**WHAT YOU ARE ASKED TO DO:**
Reproduce every line of the listing below verbatim, omitting the pictures.

#### RECORDS FOR THIS EXERCISE

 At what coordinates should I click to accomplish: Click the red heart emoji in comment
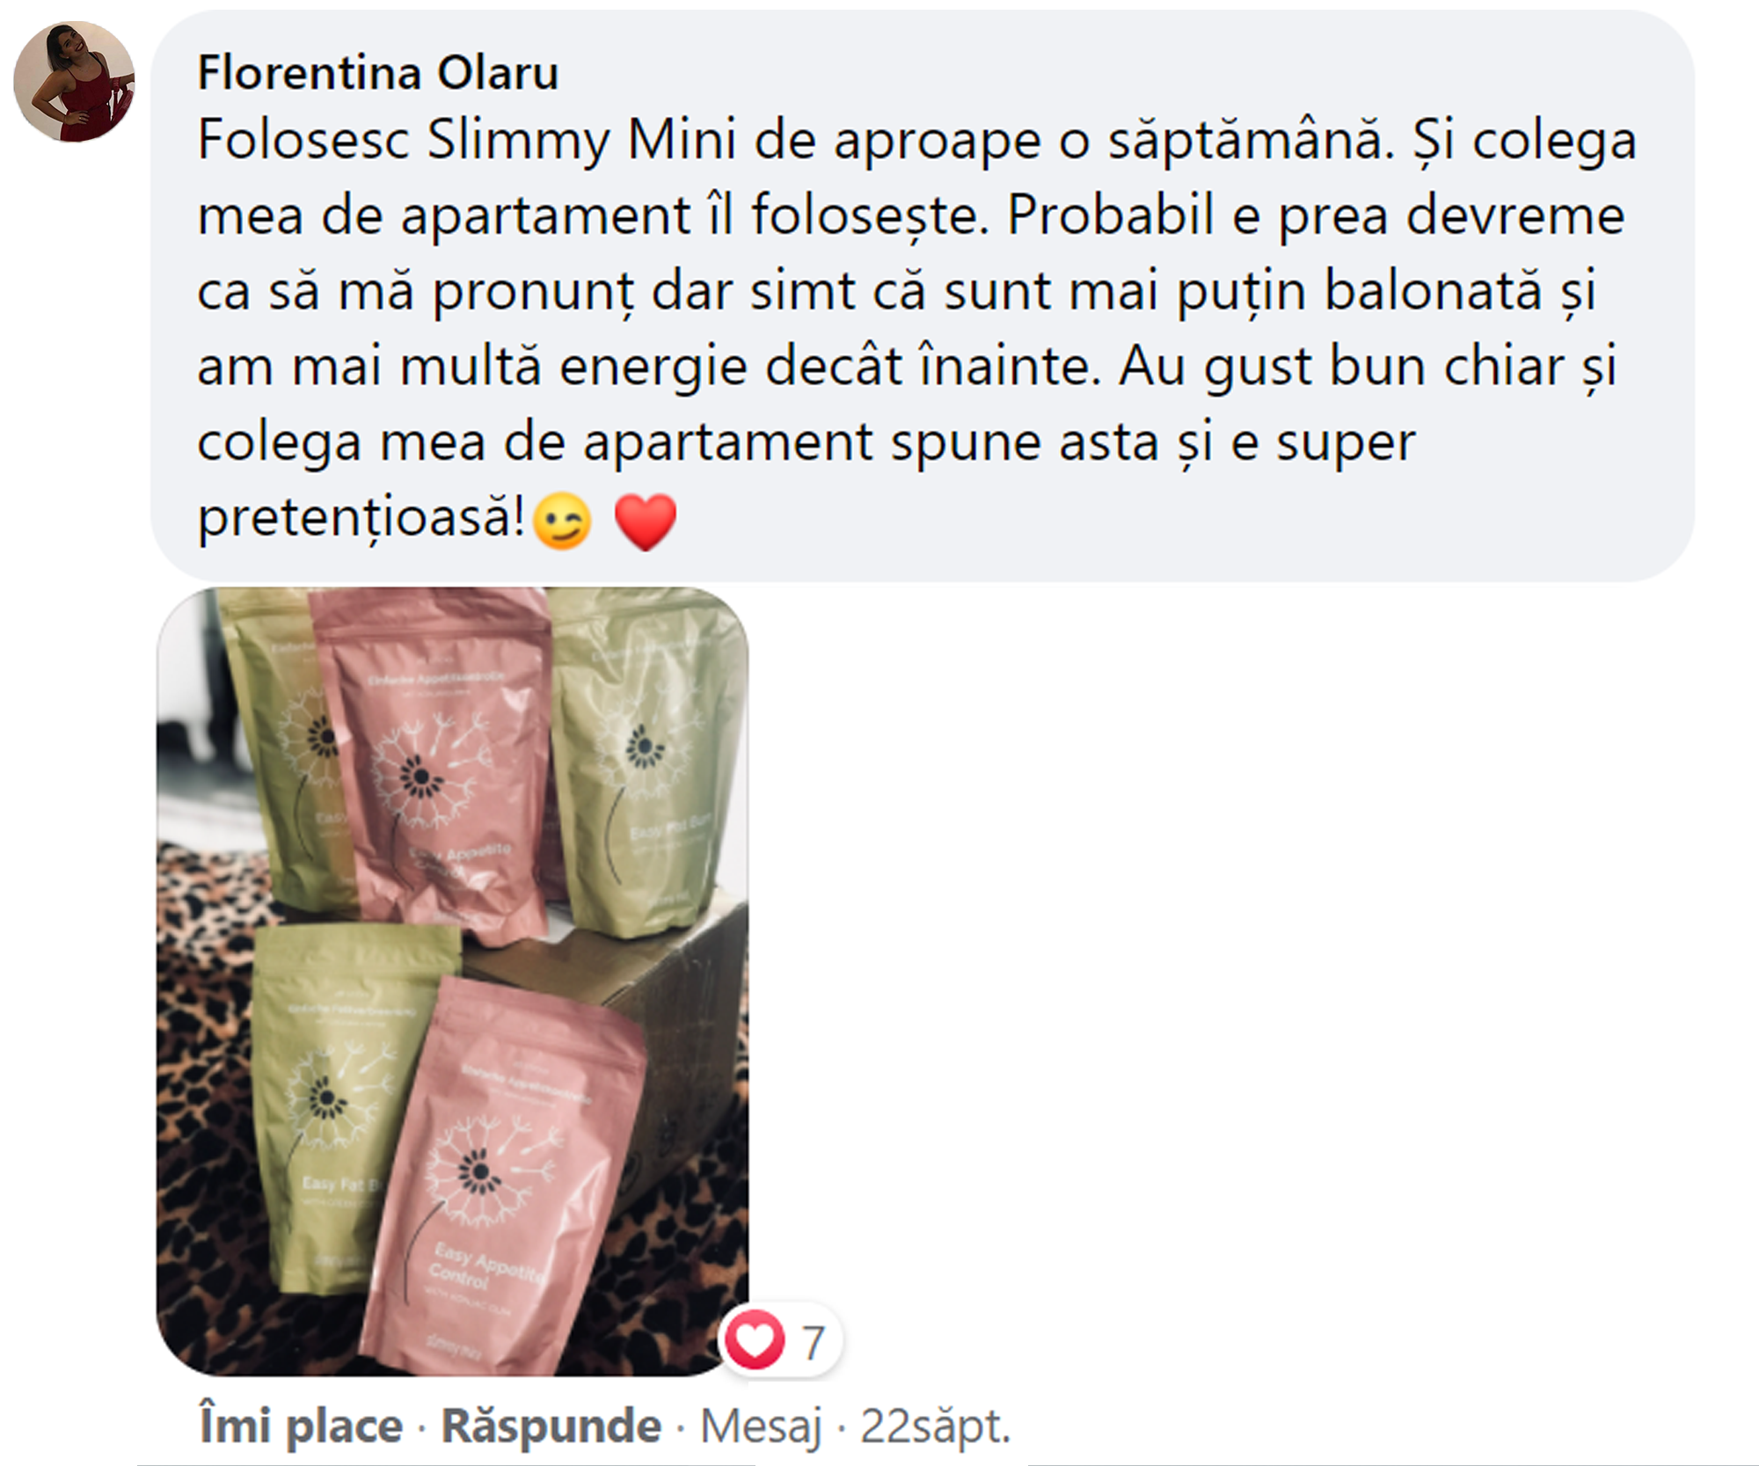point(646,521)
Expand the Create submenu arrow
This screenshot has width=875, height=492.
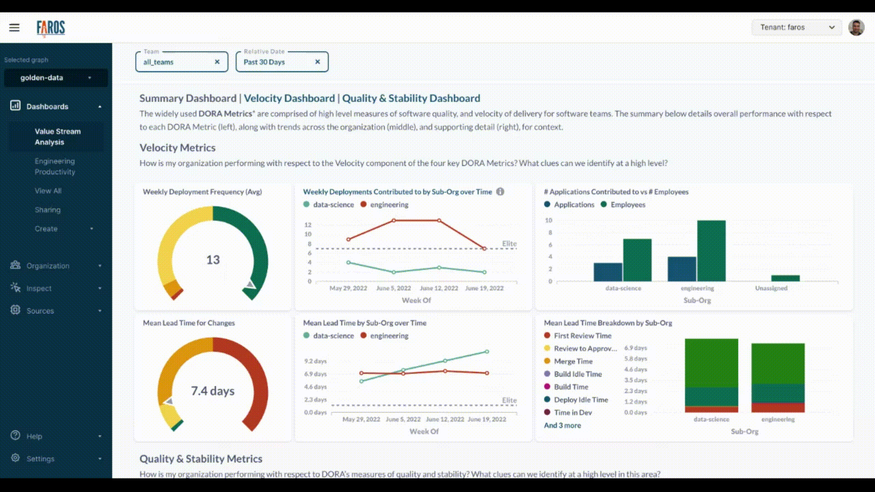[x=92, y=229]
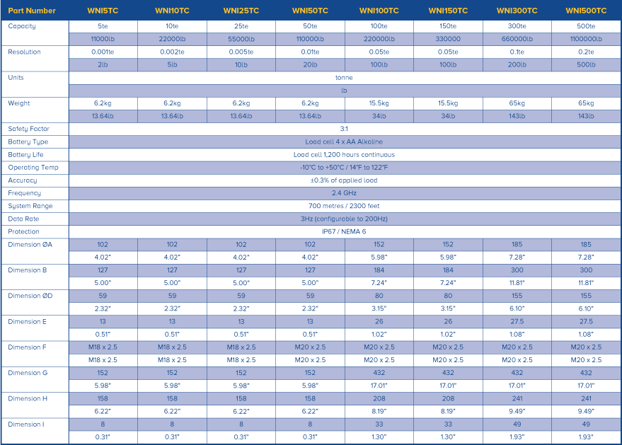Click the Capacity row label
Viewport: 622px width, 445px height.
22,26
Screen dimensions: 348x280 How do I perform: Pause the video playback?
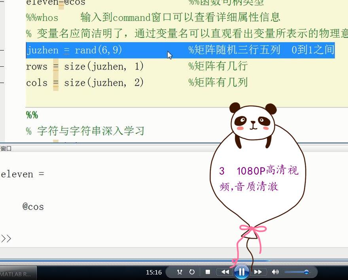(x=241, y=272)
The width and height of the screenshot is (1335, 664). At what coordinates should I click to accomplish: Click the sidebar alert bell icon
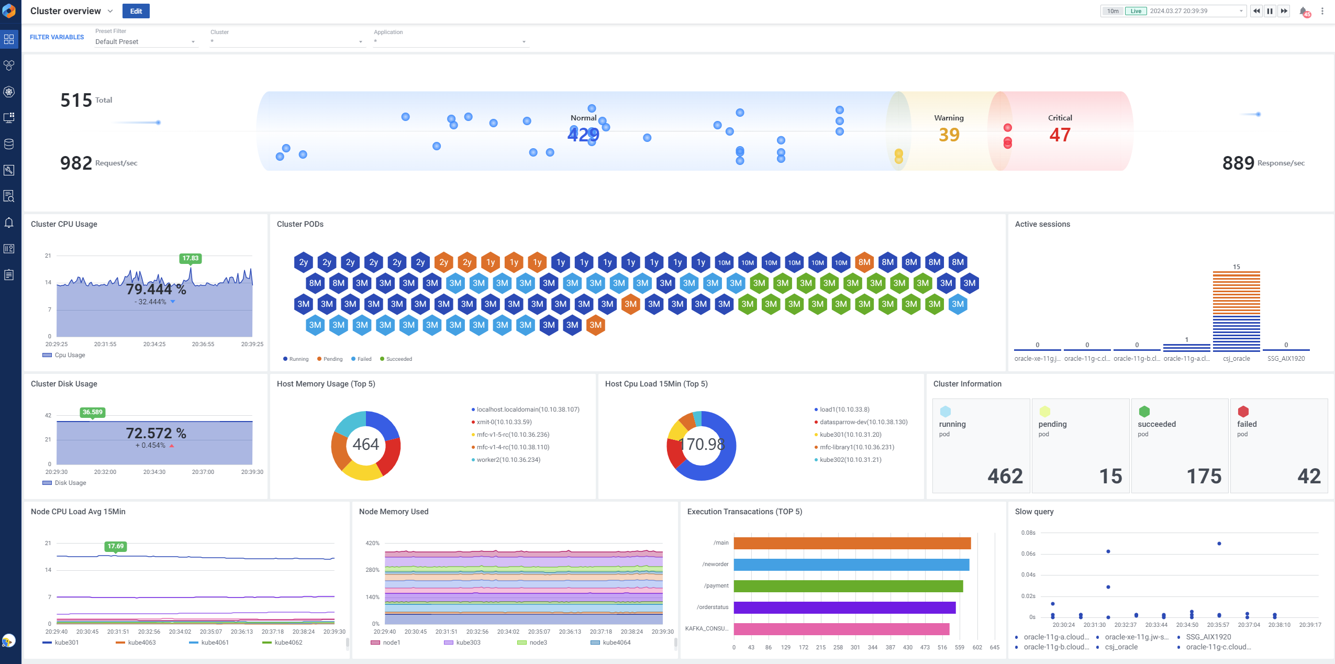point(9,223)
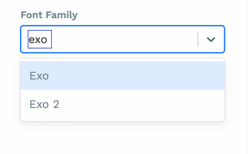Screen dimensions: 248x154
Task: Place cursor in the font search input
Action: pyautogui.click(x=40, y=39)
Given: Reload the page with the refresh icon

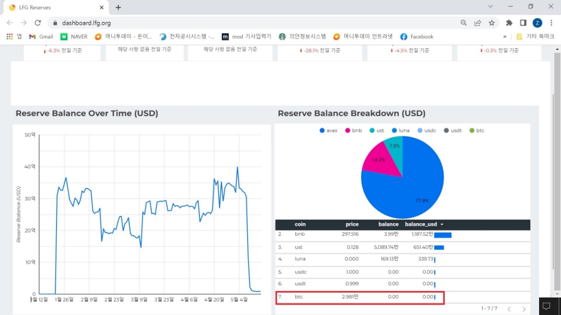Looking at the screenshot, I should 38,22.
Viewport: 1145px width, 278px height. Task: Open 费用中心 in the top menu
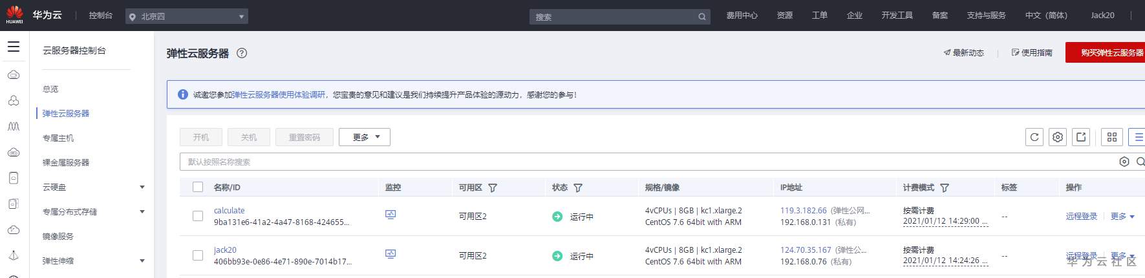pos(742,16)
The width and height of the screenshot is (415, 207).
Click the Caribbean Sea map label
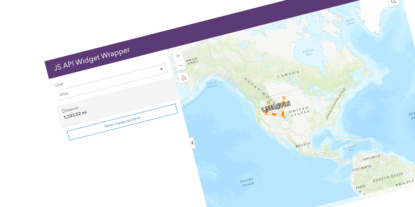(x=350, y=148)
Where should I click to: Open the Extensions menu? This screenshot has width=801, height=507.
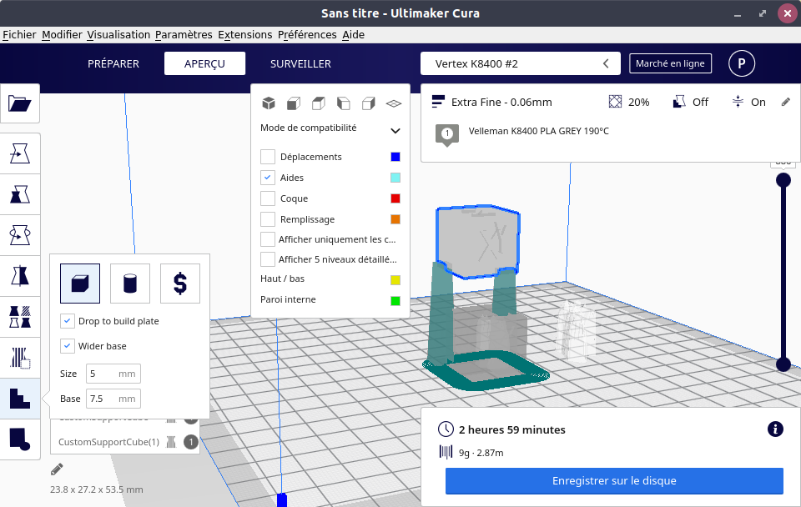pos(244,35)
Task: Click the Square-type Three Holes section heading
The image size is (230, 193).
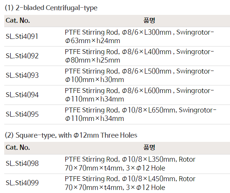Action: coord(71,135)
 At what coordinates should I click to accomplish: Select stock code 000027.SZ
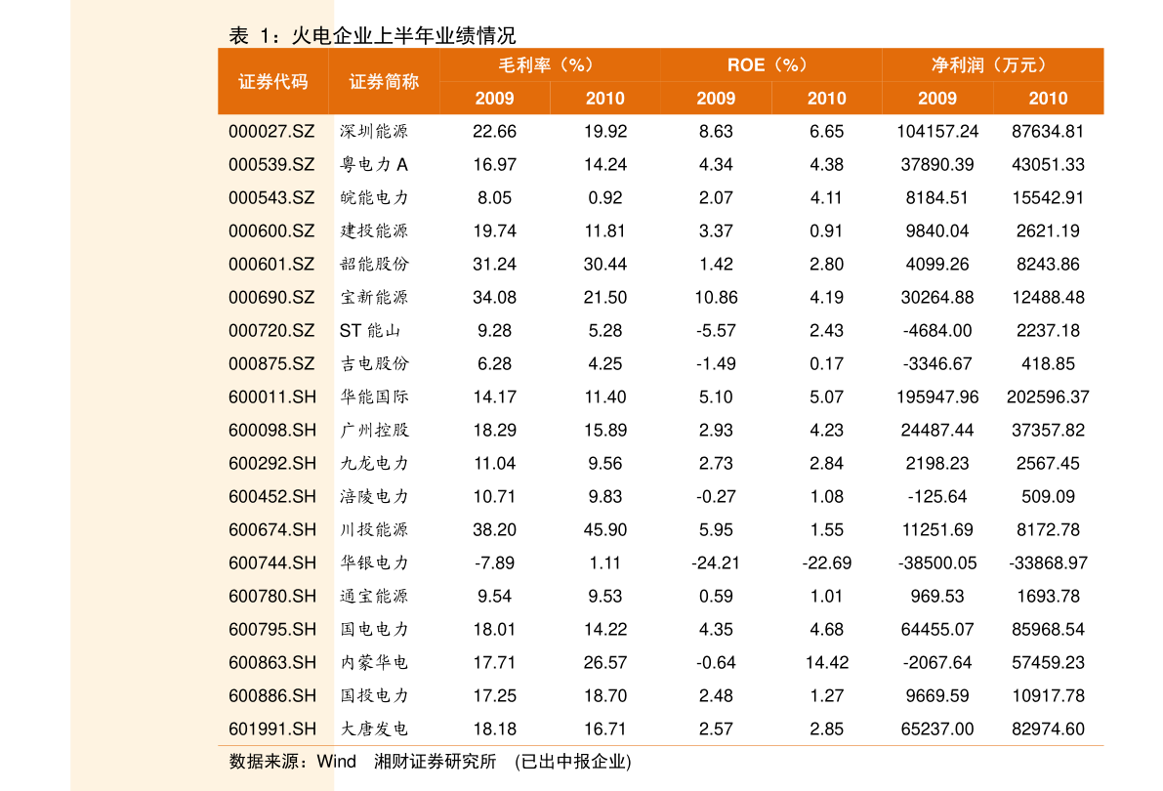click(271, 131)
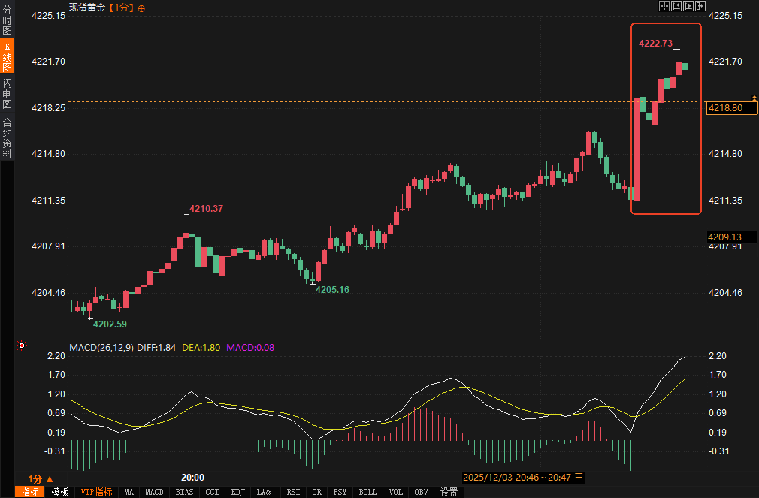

########

**ANSWER TO THE TASK:**
 At what coordinates should I click to accomplish: Click the red heart emoji in comment
point(646,521)
Expand the Create submenu arrow
This screenshot has width=875, height=492.
[x=92, y=229]
Click the Capacity row label
Viewport: 622px width, 445px height.
22,26
Screen dimensions: 348x280 How do I perform: Pause the video playback?
(x=241, y=272)
The width and height of the screenshot is (1335, 664). At what coordinates should I click to accomplish: Click the sidebar alert bell icon
point(9,223)
Screen dimensions: 248x154
Task: Place cursor in the font search input
Action: pyautogui.click(x=40, y=39)
Given: Reload the page with the refresh icon

Looking at the screenshot, I should 38,22.
Viewport: 1145px width, 278px height. Task: Open 费用中心 in the top menu
pos(742,16)
The width and height of the screenshot is (415, 207).
Click the Caribbean Sea map label
(x=350, y=148)
Where should I click to: Open the Extensions menu? This screenshot has width=801, height=507.
pos(244,35)
Task: Click the Square-type Three Holes section heading
The image size is (230, 193).
Action: coord(71,135)
 At what coordinates should I click to accomplish: Select stock code 000027.SZ
click(271, 131)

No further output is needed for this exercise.